▶ **Okunacak metin**
Yargıtay Kararı 6. Hukuk Dairesi 2022/48 E. 2023/666 K. 21.02.2023 T.

YARGITAY KARARI
DAİRE : 6. Hukuk Dairesi
ESAS NO : 2022/48
KARAR NO : 2023/666
KARAR TARİHİ : 21.02.2023

MAHKEMESİ :Asliye Hukuk Mahkemesi
HÜKÜM : Kısmen Kabul

Taraflar arasındaki alacak (Kurum Zararı Nedeniyle) davasından dolayı yapılan yargılama sonunda İlk Derece Mahkemesince davanın kısmen kabulüne karar verilmiş; kararın taraflar vekili tarafından temyiz edilmesi üzerine, Yargıtay (Kapatılan) 15.Hukuk Dairesi 04.11.2019 tarih 2019/2454 Esas ve 2019/4325 Karar sayılı ilamı ile hükmün bozulmasına karar verilmiştir. .

İlk Derece Mahkemesince, bozma kararı doğrultusunda yapılan yargılama sonucunda yukarıda tarih ve sayısı belirtilen kararı ile davanın kısmen kabulüne karar verilmiştir.

▶ **Malzeme**
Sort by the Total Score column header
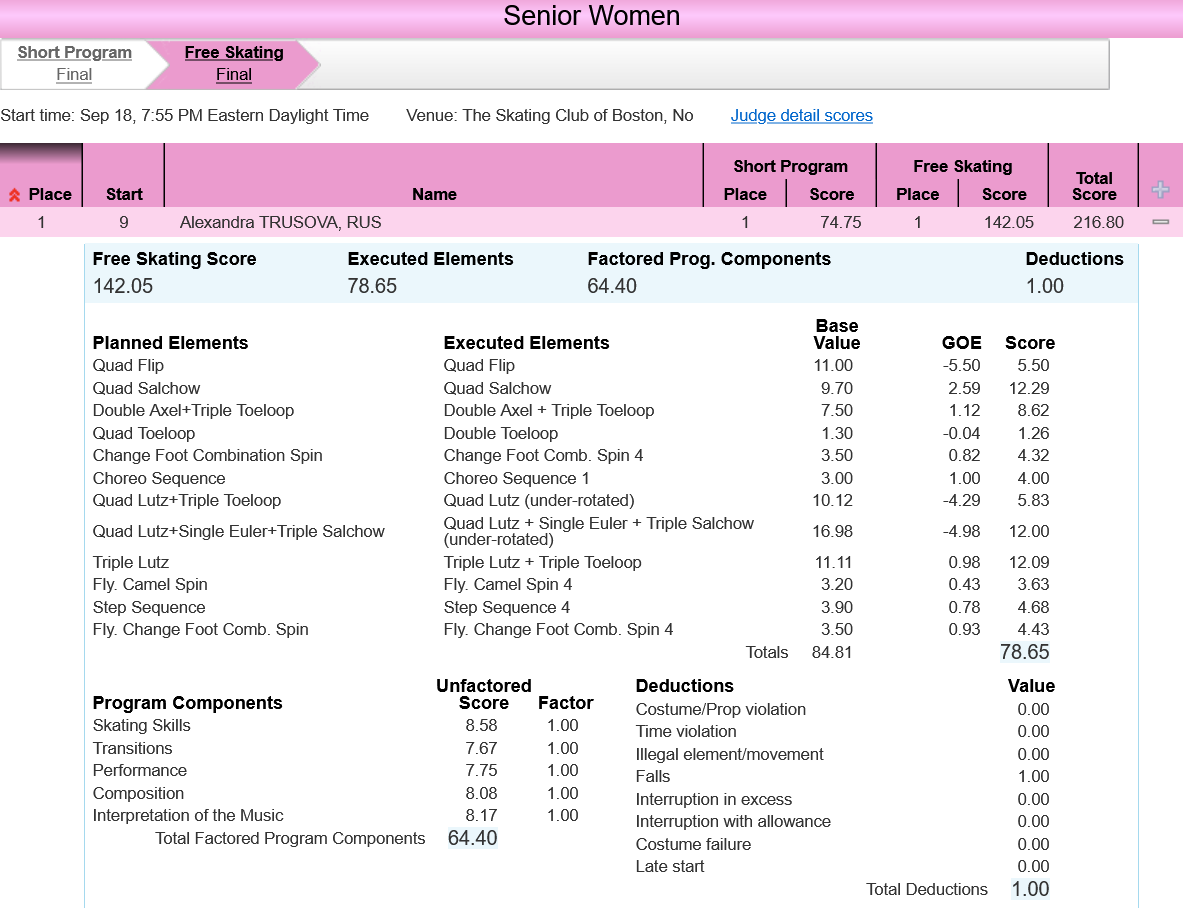Viewport: 1183px width, 908px height. coord(1093,186)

▶ **Görev**
Lütfen karar metninin "Yargıtay Kararı 6." ile başlayıp "karar verilmiştir. ." ile biten bölümünü "kısmen kabulüne" yerine "reddine" koyarak yeniden yazın.

▶ **Beklenen yanıt**
Yargıtay Kararı 6. Hukuk Dairesi 2022/48 E. 2023/666 K. 21.02.2023 T.

YARGITAY KARARI
DAİRE : 6. Hukuk Dairesi
ESAS NO : 2022/48
KARAR NO : 2023/666
KARAR TARİHİ : 21.02.2023

MAHKEMESİ :Asliye Hukuk Mahkemesi
HÜKÜM : Kısmen Kabul

Taraflar arasındaki alacak (Kurum Zararı Nedeniyle) davasından dolayı yapılan yargılama sonunda İlk Derece Mahkemesince davanın reddine karar verilmiş; kararın taraflar vekili tarafından temyiz edilmesi üzerine, Yargıtay (Kapatılan) 15.Hukuk Dairesi 04.11.2019 tarih 2019/2454 Esas ve 2019/4325 Karar sayılı ilamı ile hükmün bozulmasına karar verilmiştir. .